The latest is Egon Holstad, editor and commentator at the newspaper iTromsø, who in a commentary in VG is given the opportunity to beat the drum in earnest. In his text, he attacks the Christian Democratic Party (KrF) and the leader of the Christian Democratic Youth Party (KrFU), Ingrid Olina Hovland, for their claims regarding the positive effect of the Christian faith on society’s culture and morality.
Egon Holstad maintains that religion is a private matter, and that the individual’s choice should be respected by others. He believes that religion then becomes entirely unproblematic for all involved and uninvolved parties.
There is not room for a full review of our history over the past thousand years in a Sunday reflection such as this, but today’s biblical text gives us an opportunity to reflect somewhat on the claims made by the editor from the north. It is particularly the claim that religion is a private matter that should give us pause. For this view is shared by an increasing number of people, including leading politicians. Such as Prime Minister Jonas Gahr Støre, who some years ago claimed that it is a strength of our democracy that we have washed religion out of politics.
This desire for politics without religion is, however, problematic. It is easy to hear the difference between those who argue from faith in the God of Christianity and those who argue from the atheism of naturalism when, for example, abortion is the topic.

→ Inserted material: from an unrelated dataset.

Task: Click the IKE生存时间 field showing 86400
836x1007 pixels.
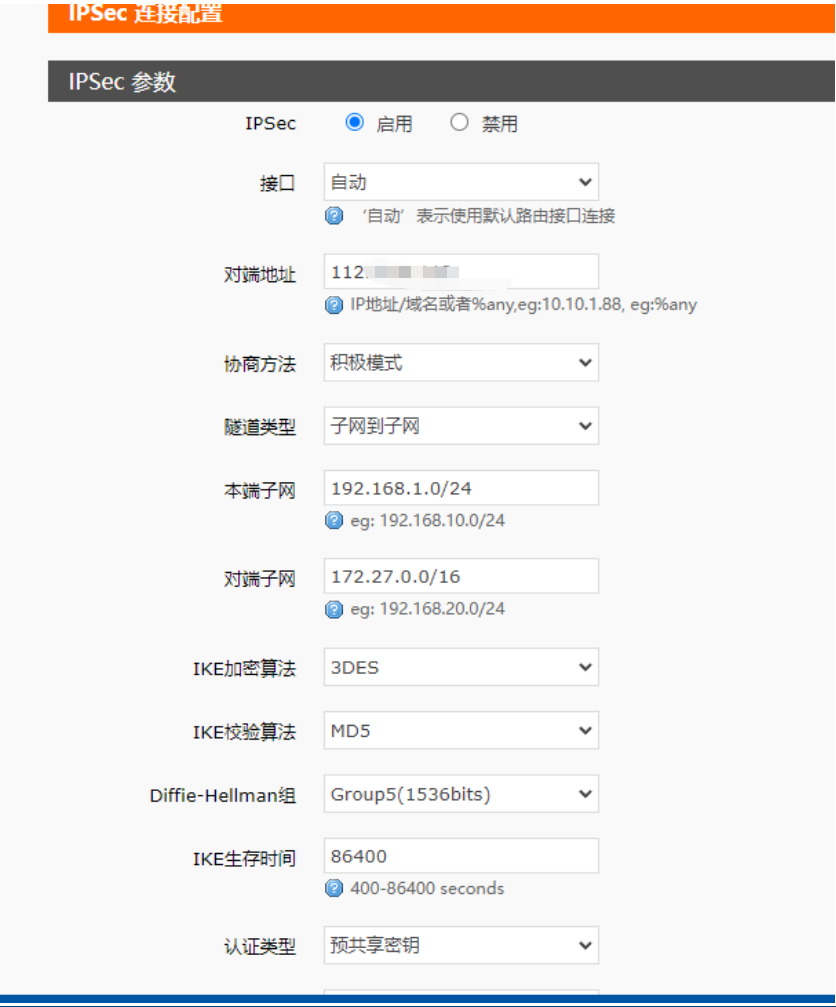Action: (461, 856)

Yet their point of departure is in principle the same, namely a belief. They all bring a belief with them, and belief creates opinions.
But let us return to today’s text, the Great Commission (misjonsbefalingen): Notice that Jesus instructs his disciples to teach all who come to faith to observe what he has commanded them. And the foundation of this message is unequivocal: God’s love for humanity.

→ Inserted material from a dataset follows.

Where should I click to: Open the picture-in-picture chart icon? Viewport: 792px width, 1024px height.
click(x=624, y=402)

In the New Testament, Jesus himself repeatedly points to the commandment of love as the greatest and most fundamental commandment. In the Gospel according to Matthew it is written:
“Love the Lord your God with all your heart … and your neighbour as yourself.”
Jesus says that “all the Law and the Prophets hang on these two commandments”.
At the same time, Jesus gives the disciples a “new commandment” in the Gospel of John:
“Love one another. As I have loved you, so you must love one another.”
What is revolutionary is not merely that one should love, but that love itself should take Christ as its measure – that is, a self-sacrificial love.
But if one looks at the Great Commission itself, it is also clear that Jesus meant something more than a general ethic. The disciples were to:
make people disciples,
baptise them,
teach them to observe Jesus’ words,
proclaim the Gospel of the Kingdom of God,
and bear witness to him as Lord.
Jesus’ proclamation that “So in everything, do to others what you would have them do to you” gave our encounters with other people a new ethic and new purposes.
In light of Jesus’ farewell words, there is every reason to challenge the claim that religion is a private matter. For religion concerns far more than what can be defined as a private matter. A religion that proclaims a commandment of love such as that conveyed by Jesus, and which moreover places equal value on women and men, will produce different legislation from a religion that does not. To say that a religion should not influence public arrangements is therefore dangerously naïve. Religions shape everyone’s understanding of good law, just as ideological convictions do.
Faith influences the lawgiver, and law shapes society, and we rarely see this more clearly than as we now enter the month of June.
The month of June has become Pride Month, during which schools and other organisations hold various events to demonstrate that they welcome diversity and inclusion. It is a secular version of the Great Commission that we are witnessing. The liberals of the West have agreed that all nations should bow before queer ideology and become its disciples. In schools, pupils are taught what it means to observe what this ideology commands, namely that truth is an enemy of our freedom.
The queer revolution rests just as much upon faith as a priest’s sermon in church. To believe that we can all determine our own sex, that men can have vaginas and give birth to children, requires a conviction that must draw its nourishment from the spiritual realm. But unlike the Christian faith, the new religion also requires us to combat reason, and it must therefore criminalise its opponents. The queer theory of postmodernism has become our state-bearing faith and the normative foundation of society, but unlike Christianity it cannot tolerate opposition.
We all believe in something. As Christians, we believe in the God of truth, and that it is there that freedom is to be found. A demand to exclude Christianity from political life in reality entails the abolition of democracy and the introduction of absolutism. That is not God’s will for our lives.